Now what? What can we do? The first thing I would answer is: get more data!!! But if it’s impossible, we can try to use a permutation test. With small dataset, a complete permutation can be used to obtain the complete permutation distribution. For larger datasets (where enumeration of all permutations is not desirable), a sampled permutation test can be used. In this case, it’s important to pick combinations randomly and with an equal probability.

How does it work? First, we need to compute a statistic for our two groups: difference of medians, of means, of sums. This is your observed value, T(obs).
Then, we pool all the data and shuffle the associated labels (group1/group2). We compute the statistic for all permutations (or a number of n repetitions). When we are finished, we count the number of times the random statistic was better than our observed statistic. By definition, a p-value represents the probability that a test gives a result at least as extreme as observed under the null hypothesis (could be simply put as the probability that what you observed is observed by chance). Here, the null hypothesis becomes that the group labels are randomly assigned. So we have the probability of observing our statistic under the hypothesis that the labels had no importance.

Tobs <- sum(g1)-sum(g2)
data <- c(g1, g2)
combinations <- t(combn(data, 3, simplify=T))

diff <- function(data, combination_i=0, all_combinations=NULL) {
  # if we do not list all possible combinations, we pick random combination
  if (combination_i==0) { 
    x1 <- sample(data, 3, replace=F)
  }
  # if we are listing all combinations
  else {
    x1 <- combinations[combination_i,]
  }
  # The random combination is assigned to group1; we assign the remaining values to group2
  x2 <- data[!data%in%x1]
  # We return the statistic
  return (sum(x1)-sum(x2))
}

Trand <- c()
# We list all combinations found using combn()
for (i in 1:nrow(combinations)) {
  Trand <- c(Trand, diff(data, combination_i=i, combinations=combinations))
}
sum(Trand>=Tobs)/nrow(combinations)
## [1] 0.05

For sampled permutation test, replicate function is really useful to repeat an expression/function a number of times. Here, we chose randomly 3 values for the first group and put the remaining 3 in the second group. We repeated this 1000 times.

Since there is 20 combinations for group 1, (choosing 3 among 6=20; n!/k!(n-k)! where n is the total of choices and k the number you want to choose), we certainly chose the same combinations more than once in our 1000 repeats. We actually chose each combination 50 times on average.
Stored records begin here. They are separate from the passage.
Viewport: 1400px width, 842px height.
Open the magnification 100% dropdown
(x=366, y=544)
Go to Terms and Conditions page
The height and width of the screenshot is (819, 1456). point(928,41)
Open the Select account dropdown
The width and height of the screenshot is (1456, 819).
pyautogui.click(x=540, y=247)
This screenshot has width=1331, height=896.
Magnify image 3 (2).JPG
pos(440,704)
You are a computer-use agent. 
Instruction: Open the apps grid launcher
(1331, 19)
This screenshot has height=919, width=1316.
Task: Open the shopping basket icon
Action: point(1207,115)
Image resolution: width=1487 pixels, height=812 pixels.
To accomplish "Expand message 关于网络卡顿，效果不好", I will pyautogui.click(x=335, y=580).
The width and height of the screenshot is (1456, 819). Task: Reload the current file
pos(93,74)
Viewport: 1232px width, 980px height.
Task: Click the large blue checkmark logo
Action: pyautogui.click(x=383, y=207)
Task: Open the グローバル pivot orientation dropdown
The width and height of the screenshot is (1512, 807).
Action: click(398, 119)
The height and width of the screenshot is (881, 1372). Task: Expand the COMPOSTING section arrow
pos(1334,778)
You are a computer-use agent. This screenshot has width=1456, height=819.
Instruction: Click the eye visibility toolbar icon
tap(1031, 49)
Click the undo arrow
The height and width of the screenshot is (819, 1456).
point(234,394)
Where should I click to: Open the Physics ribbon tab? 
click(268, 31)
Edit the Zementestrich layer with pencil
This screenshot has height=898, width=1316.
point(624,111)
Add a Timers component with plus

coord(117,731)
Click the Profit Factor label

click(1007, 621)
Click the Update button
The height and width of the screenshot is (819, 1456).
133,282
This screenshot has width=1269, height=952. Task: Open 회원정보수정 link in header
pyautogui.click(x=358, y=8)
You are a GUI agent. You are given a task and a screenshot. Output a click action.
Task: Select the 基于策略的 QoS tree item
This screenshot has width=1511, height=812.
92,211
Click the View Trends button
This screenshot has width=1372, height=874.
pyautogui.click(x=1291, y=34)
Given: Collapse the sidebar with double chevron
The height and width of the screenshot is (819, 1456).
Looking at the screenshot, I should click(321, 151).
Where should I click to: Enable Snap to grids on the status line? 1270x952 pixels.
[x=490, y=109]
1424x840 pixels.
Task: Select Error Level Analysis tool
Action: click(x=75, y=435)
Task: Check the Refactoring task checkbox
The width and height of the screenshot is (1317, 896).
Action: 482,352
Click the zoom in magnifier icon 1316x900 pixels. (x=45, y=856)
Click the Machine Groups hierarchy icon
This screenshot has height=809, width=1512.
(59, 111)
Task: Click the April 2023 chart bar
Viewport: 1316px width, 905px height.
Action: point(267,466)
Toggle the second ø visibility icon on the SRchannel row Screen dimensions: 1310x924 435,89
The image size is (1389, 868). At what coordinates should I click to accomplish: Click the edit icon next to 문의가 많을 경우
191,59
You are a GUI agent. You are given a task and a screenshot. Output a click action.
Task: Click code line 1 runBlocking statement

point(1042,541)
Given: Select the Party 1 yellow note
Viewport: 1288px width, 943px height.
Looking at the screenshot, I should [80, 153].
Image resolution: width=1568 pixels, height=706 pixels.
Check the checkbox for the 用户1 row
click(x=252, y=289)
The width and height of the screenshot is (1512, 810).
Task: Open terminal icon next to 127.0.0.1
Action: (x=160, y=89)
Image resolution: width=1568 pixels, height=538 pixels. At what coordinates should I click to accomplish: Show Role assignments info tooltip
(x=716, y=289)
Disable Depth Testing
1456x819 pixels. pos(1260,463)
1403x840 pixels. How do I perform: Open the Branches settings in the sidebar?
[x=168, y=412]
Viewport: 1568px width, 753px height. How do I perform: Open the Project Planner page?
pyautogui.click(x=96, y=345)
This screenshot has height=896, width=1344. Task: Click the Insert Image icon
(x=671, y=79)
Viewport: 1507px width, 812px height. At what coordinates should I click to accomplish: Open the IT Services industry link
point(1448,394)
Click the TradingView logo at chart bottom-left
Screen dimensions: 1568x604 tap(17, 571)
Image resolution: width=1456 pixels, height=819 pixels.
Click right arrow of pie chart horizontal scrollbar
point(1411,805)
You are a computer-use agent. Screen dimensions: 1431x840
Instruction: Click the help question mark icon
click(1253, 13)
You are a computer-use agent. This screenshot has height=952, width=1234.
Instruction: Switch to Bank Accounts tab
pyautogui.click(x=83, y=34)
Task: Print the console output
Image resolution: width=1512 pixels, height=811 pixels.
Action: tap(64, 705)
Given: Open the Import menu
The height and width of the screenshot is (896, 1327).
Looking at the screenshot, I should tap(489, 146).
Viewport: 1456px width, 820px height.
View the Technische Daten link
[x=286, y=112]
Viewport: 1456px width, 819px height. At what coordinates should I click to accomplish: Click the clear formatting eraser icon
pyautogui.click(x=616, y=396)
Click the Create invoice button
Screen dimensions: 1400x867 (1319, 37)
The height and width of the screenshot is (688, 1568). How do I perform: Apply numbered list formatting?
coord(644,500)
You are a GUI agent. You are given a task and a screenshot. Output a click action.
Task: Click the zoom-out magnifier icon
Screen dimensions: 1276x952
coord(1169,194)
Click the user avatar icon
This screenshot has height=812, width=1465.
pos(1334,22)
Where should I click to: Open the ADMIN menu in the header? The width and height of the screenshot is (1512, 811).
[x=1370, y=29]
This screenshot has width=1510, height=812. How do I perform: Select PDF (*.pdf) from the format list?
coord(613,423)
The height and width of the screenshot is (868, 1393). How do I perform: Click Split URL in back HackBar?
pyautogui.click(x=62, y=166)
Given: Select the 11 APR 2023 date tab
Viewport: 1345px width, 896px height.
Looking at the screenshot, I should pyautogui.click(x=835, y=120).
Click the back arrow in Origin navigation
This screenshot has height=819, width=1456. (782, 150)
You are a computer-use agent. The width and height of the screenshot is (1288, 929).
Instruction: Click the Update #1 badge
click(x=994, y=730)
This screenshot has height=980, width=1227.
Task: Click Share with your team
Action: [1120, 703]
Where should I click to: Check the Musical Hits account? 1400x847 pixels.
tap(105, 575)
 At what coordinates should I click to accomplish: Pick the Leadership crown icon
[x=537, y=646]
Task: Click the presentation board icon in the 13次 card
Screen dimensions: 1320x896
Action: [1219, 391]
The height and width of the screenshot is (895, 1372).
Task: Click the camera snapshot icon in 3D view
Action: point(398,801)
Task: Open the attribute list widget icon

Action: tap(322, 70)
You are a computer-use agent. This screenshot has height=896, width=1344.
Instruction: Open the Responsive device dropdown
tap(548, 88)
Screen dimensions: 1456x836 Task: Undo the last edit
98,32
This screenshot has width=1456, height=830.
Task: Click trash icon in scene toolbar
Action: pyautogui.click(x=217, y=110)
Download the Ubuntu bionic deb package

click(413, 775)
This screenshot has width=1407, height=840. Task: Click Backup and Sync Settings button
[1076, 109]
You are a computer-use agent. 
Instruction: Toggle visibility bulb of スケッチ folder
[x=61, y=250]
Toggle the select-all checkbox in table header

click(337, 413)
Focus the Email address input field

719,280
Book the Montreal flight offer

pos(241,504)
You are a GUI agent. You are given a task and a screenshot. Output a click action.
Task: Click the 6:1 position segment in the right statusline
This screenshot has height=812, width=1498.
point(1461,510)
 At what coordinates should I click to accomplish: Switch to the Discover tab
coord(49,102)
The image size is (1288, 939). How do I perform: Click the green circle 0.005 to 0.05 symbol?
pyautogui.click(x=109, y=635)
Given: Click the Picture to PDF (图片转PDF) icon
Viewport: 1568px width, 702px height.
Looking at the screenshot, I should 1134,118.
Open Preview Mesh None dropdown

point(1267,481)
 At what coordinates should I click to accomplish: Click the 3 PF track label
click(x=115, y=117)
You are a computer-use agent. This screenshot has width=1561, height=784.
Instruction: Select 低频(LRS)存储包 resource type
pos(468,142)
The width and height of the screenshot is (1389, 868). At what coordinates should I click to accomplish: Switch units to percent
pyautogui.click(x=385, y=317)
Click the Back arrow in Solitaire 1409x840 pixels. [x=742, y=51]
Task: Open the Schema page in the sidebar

# We do not list all the combinations, but we pick a random combination n number of times
# We can use the same function as before
n <- 1000
Trand <- replicate(n, diff(data=data))
sum(Trand>=Tobs)/n
## [1] 0.065

The complete permutation test is probably the better choice in this case.

Permutations tests (and bootstrapping methods) are useful in many situations. The example I have showed here highlighted the problem of small datasets, but really the usage of permutations tests is not limited to this situation.

And lastly, remember that 3 samples is not a friendly number to do statistic tests ! Plan your work in consequence because you know what they say: better safe than sorry.